The Maytrees was published by HarperCollins in 2007 and is Dillard’s second and final novel — a love story compressed into 216 pages that spans fifty years. Toby and Lou Maytree meet in Provincetown, Massachusetts, in the late 1940s: two intelligent, solitary people drawn together by physical passion and intellectual affinity. They marry, have a son, build a life among the artists and drifters of the Cape’s tip — and then, after twenty years, Toby leaves Lou for her best friend. Twenty more years later, he returns, dying, and Lou takes him in.
The Novel
The plot summary sounds like melodrama, but the telling is anything but. Dillard’s prose in The Maytrees is so compressed, so stripped of unnecessary detail, that the novel reads almost like poetry — each sentence doing the work of a paragraph, each chapter covering what another novelist would take fifty pages to traverse.
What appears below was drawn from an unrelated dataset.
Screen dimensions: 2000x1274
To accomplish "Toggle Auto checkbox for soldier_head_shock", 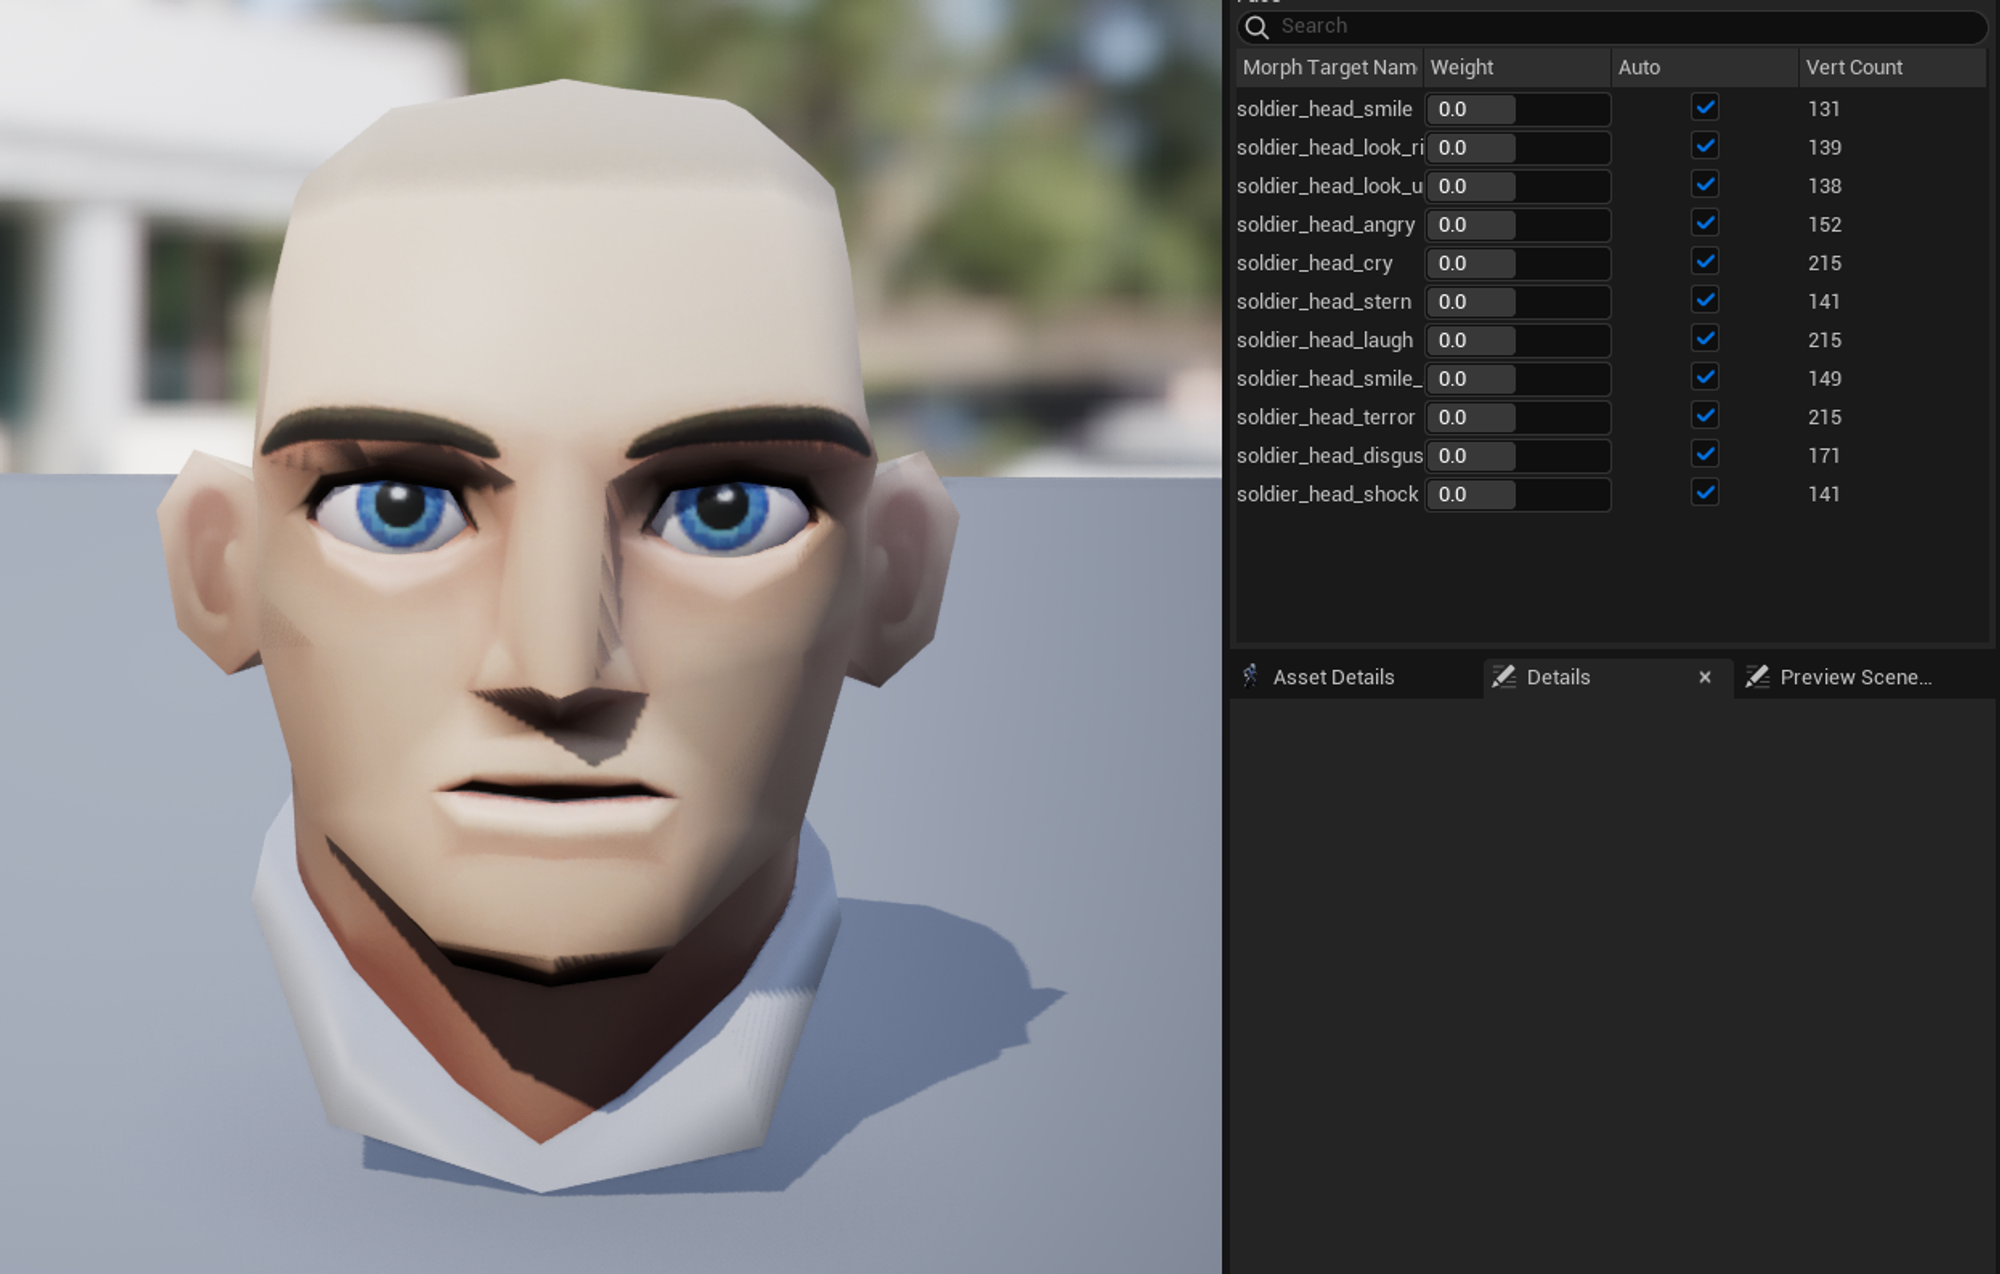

The Provincetown setting is rendered with the naturalist’s precision Dillard brings to every landscape: the dunes, the light, the tides, the architecture of fish shacks and converted whaling houses. Place is not merely setting but character — the Cape shapes who these people are and how they live.
The novel’s emotional center is not the betrayal but the return — Lou’s decision to care for the dying man who abandoned her. This is not presented as saintliness or weakness but as a choice made by a strong woman who has lived alone for twenty years and discovered that solitude has its own integrity. Taking Toby back does not cancel the betrayal; it simply acknowledges that love persists beyond justice.
Style
The prose is the sparest Dillard has ever written — sparser than the poetry, sparser than Holy the Firm. Sentences are sometimes only three or four words. Paragraphs sometimes only one sentence. The effect is of enormous events rendered in minimum space — like a Japanese ink painting where a single brushstroke suggests an entire landscape.
This compression is deliberate and philosophical: Dillard is arguing (through method, not statement) that the essential can be separated from the incidental, that a fifty-year marriage can be captured in 216 pages if you attend to what matters and ruthlessly discard what doesn’t.
Collecting The Maytrees
First edition (HarperCollins, New York, 2007): Cloth binding with dust jacket.
Identification points:
- HarperCollins imprint
- “First Edition” with number line
- 216 pages
Market values: Fine copies in dust jacket bring $30–$100.
Signed copies: $100–$250. Dillard promoted the book at publication.
As Dillard’s final novel (she has published little since), it has the authority of a last statement — the mature vision of a writer who spent thirty years perfecting the art of compression.